Once upon time, Hyson Green was musically mad….let’s go back to that Da day!

Once upon time, Hyson Green was musically mad….let’s go back to that Da day!

“Musically Mad” is the title of the film screening shown last week at New Art Exchange. What do we already know about Reggae Sound System? What can we learn from this music? Which kind of considerations come across after having seen this film?

Reggae Sound System is more than a genre of music. Reggae music means identity, roots, love. Therefore, this music teaches us about Jamaicans and their history.

We can learn about their mythical and religious community identity, which is inside of the Rastafarian movement. Therefore, we can understand their constantly searching for a place where to identify their roots and thus their identity. Paying attention to some songs, it is mentioned the place of Jamaican roots, Shashamane in Ethiopia as well as the name of their God, the emperor of Ethiopia Haile Selassie.

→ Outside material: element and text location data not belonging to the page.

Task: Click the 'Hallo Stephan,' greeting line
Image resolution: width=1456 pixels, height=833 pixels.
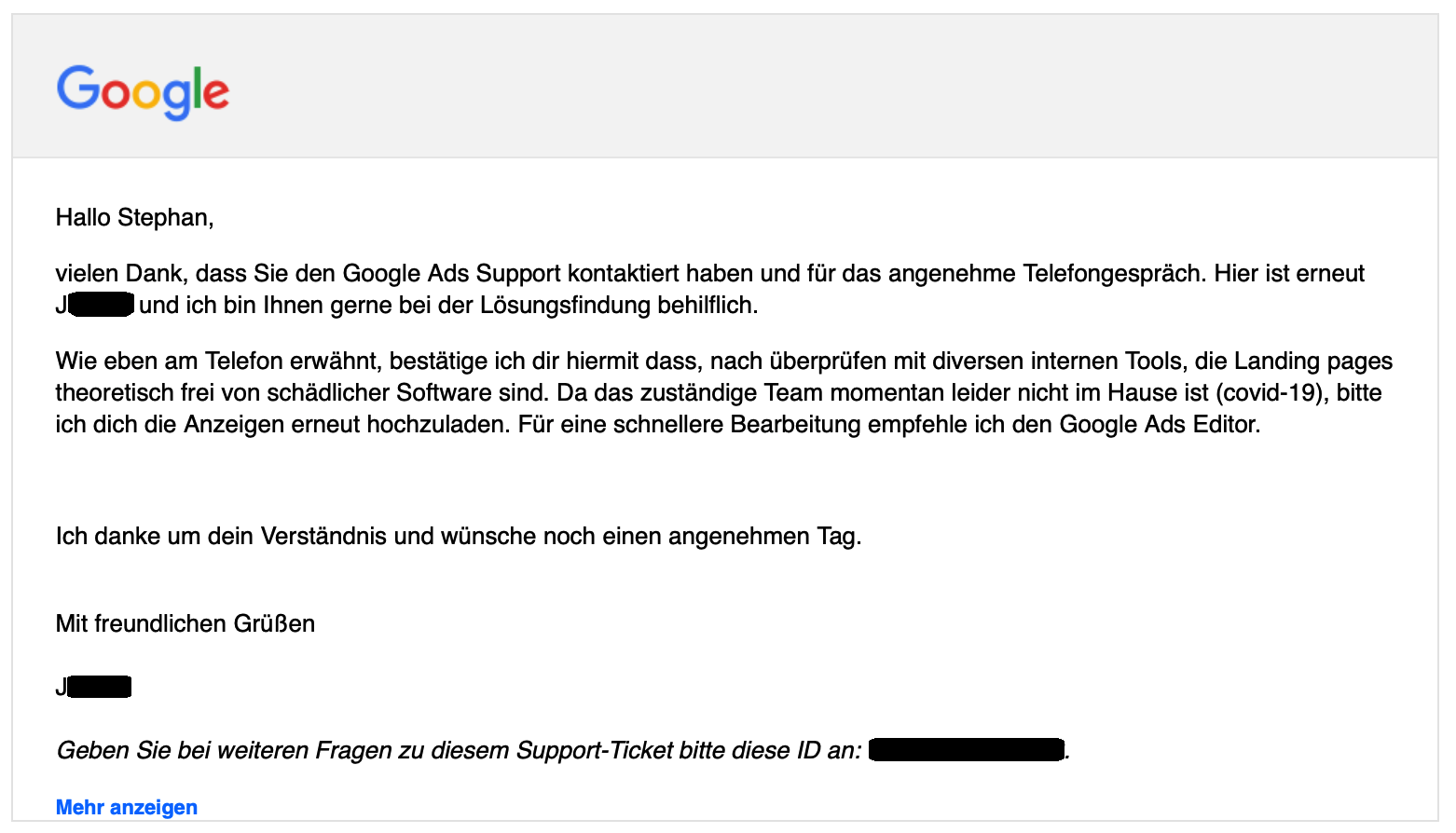Action: (x=134, y=217)
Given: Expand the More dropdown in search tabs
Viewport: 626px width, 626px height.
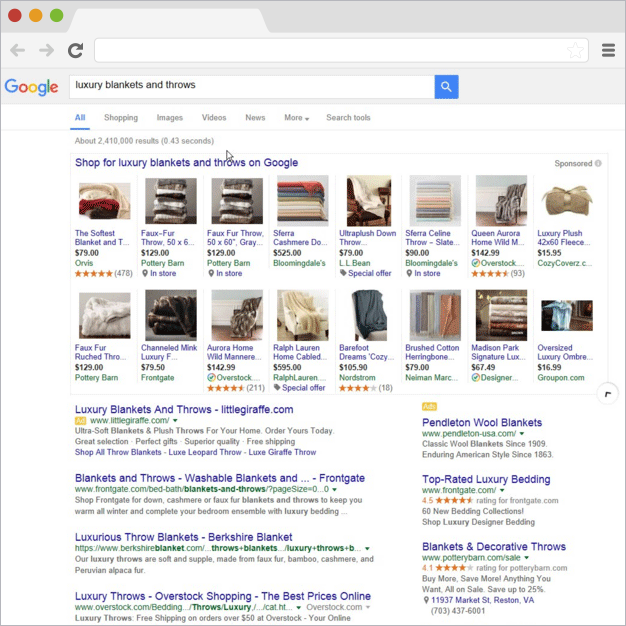Looking at the screenshot, I should (x=296, y=118).
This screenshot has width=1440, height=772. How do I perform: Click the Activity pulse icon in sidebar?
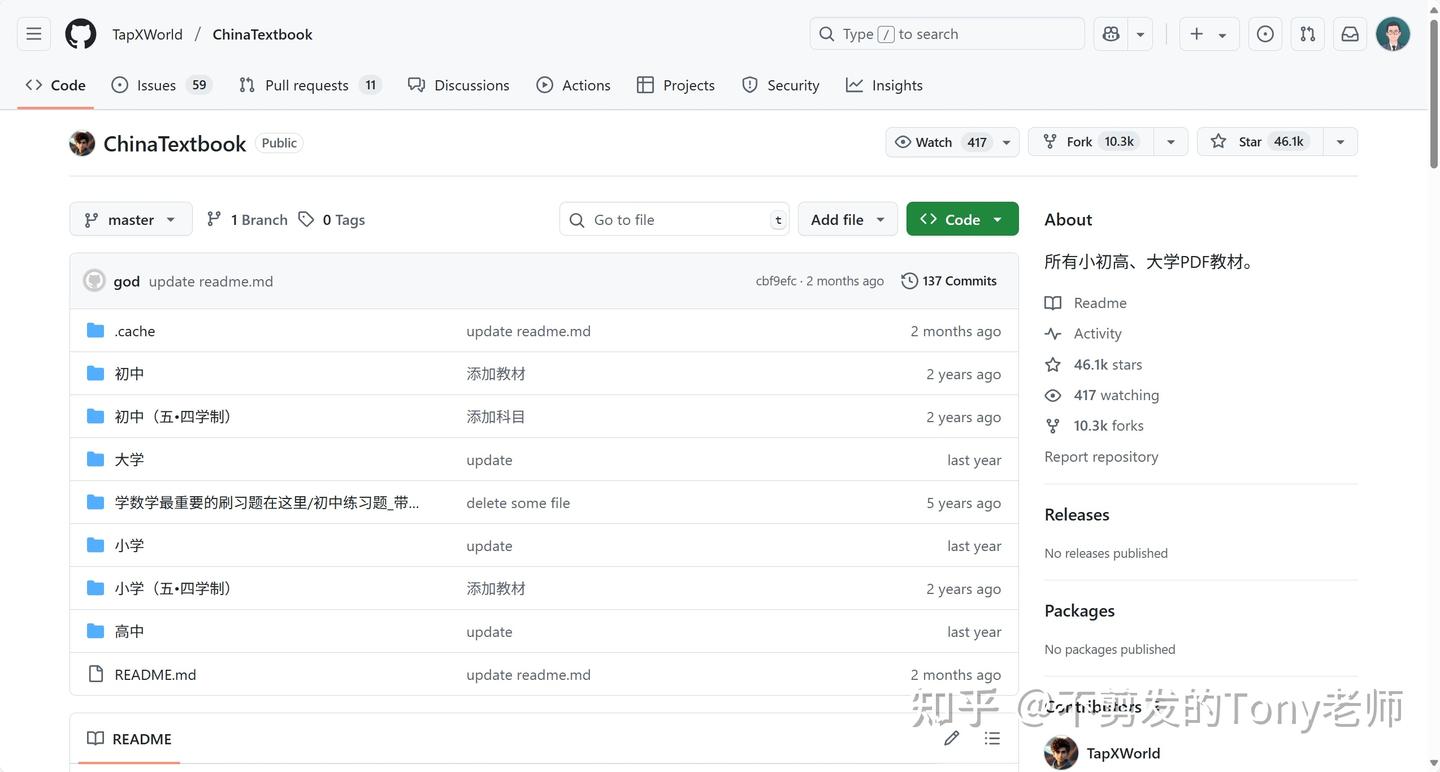1052,333
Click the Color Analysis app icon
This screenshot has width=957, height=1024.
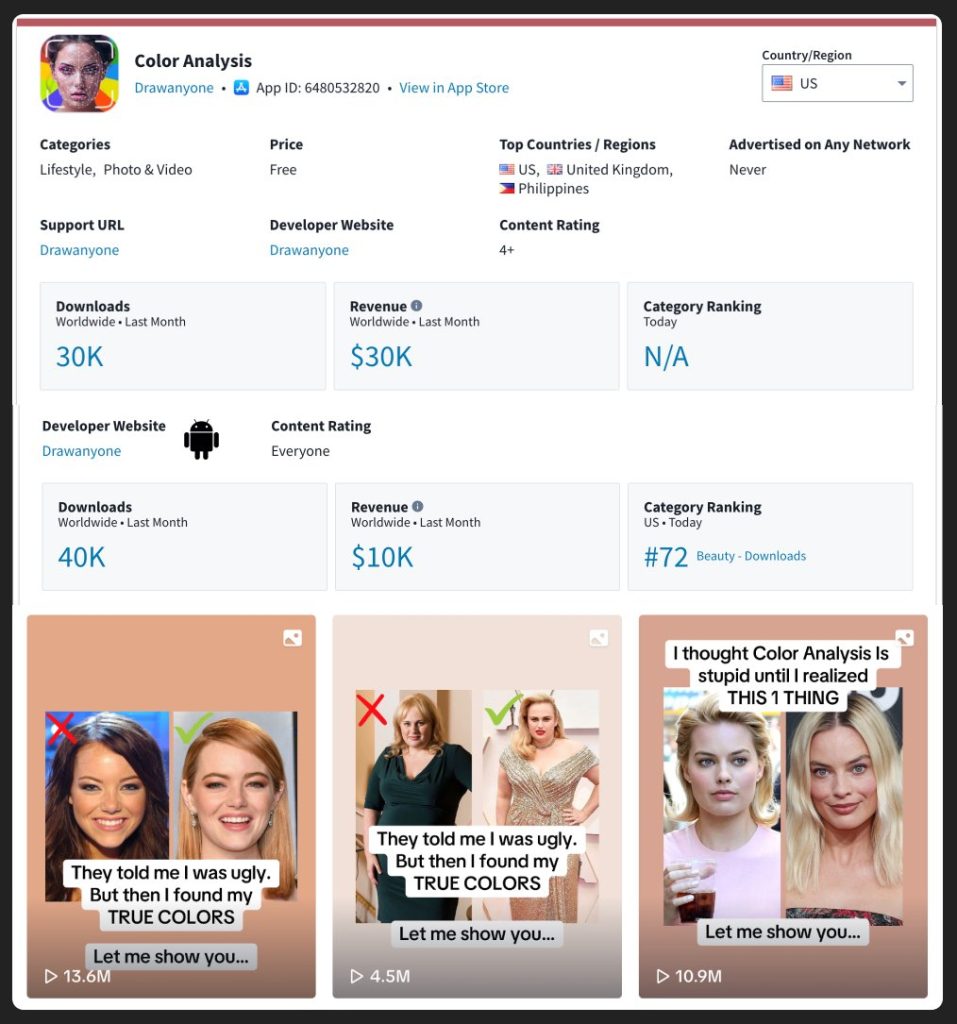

When Jamaicans moved to Britain between ’50s and ’80s, they tried to find a way to generate their business in the UK. Initially, they work through Sound System by selling food. Reggae Sound System was also a way to advocate and promote their identity and culture in a country where they struggled to be part of it. Therefore, Jamaicans decided to build Sound System. It became an entertainment for the black community as well as a source of knowledge about what was going on in Jamaica.

In Nottingham, Hyson Green was musically mad. Full of blues parties in private houses, where Jamaicans used to go and forget any problem dancing all night long until the next day. They used to go straight away to work after having spent an entire night on the dance floor. Reggae Sound System was revolutionary, at that stage, because makes a real difference in people’s life. Then people used to go to clubs to have a drink, relax, listen sound system and leave at home any worries or problems. However, this scenario changed when it became a problem for clubs allow people to smoke ganja. Originally ganja was the essence and vibe of this music, so its removal from Sound Systems means to change its content.

Reggae Sound System is hugely changed today. There is not anymore that deep and spiritual connection with the Rastafarian movement. Even though, in the UK there are a lot of Rastafarians, Sound System is massively computerized today. One of the reasons why there is no longer the habit to go to the record shop to catch the new copy among the few provided.

Even though Reggae Sound System is different in its aim and content, it has got still a strong vibe and passion today. Thus, let’s keep dancing in Hyson Green, Nottingham, Jamaica and across the world to this incredible sound!!!!